Polo fue zapatero, es de origen humilde e inició su carrera en la política a finales de los sesenta de la mano del fallecido Heraldo Romero Sánchez, tío del Gobernador, quién tuvo gran reconocimiento en el sur de Nariño como líder social. Luego, militó en el partido que surgió de la desmovilización del M-19 junto al padre del Gobernador, Ricardo Romero, a quien después acompañó cuando fue concejal de Pasto y ahora como alcalde.

Por su parte, Polo fue concejal de Ipiales en dos ocasiones a inicios de los noventa, después fue dos veces diputado, se lanzó a la Cámara pero se quemó y luego desapareció del mapa político hasta el 2015 cuando fue elegido concejal de Ipiales del Partido Verde con el apoyo de los Romero.

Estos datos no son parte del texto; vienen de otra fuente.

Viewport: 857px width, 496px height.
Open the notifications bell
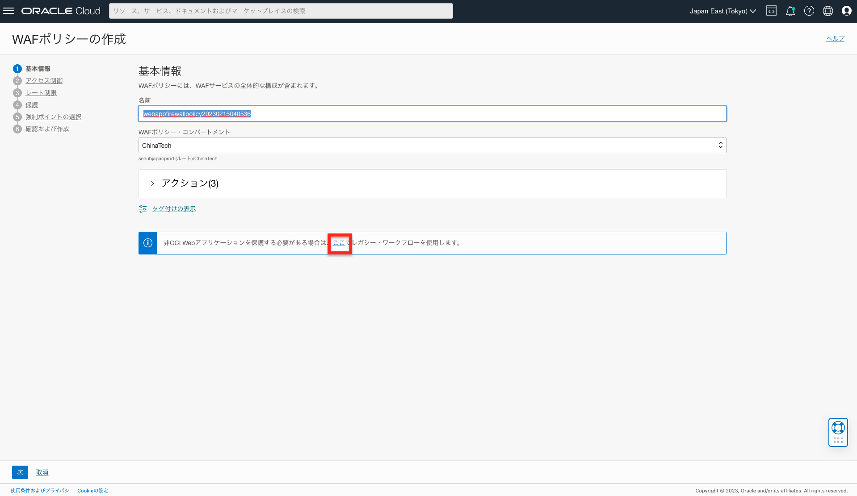790,11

Las seis fuentes con las que hablamos identifican a Polo como un político de izquierda tradicional y radical, de discursos airados y controversial a la hora de enfrentar a sus oponentes. “Sus gritos espantan a cualquiera”, nos dijo un funcionario de la Gobernación y que por eso su apodo es “loco polo”. 

Esto, según dos de las fuentes, puede ser de gran ayuda para los Romero porque tendrían a alguien de carácter fuerte que los defienda de las críticas que ahora han aumentado con la imputación de cargos de la Fiscalía. De hecho, uno de ellos nos dijo que como presidente del Concejo de Ipiales, Polo ya era reconocido por defender al alcalde Romero. 

Para arrancar, Polo sólo tiene sus 1200 votos que sacó en el Concejo y por eso las fuentes no le ven mucho futuro a esta candidatura, aunque a su favor tiene la cercanía con los Romero, quienes le podrían aportar su maquinaria para conseguir los votos.  

En todo caso, en las próximas semanas se sabrá si esta candidatura se concreta, y si eso pasa, en pocos meses más, si Polo representará a los Romero en el Senado, aunque no sea de la familia.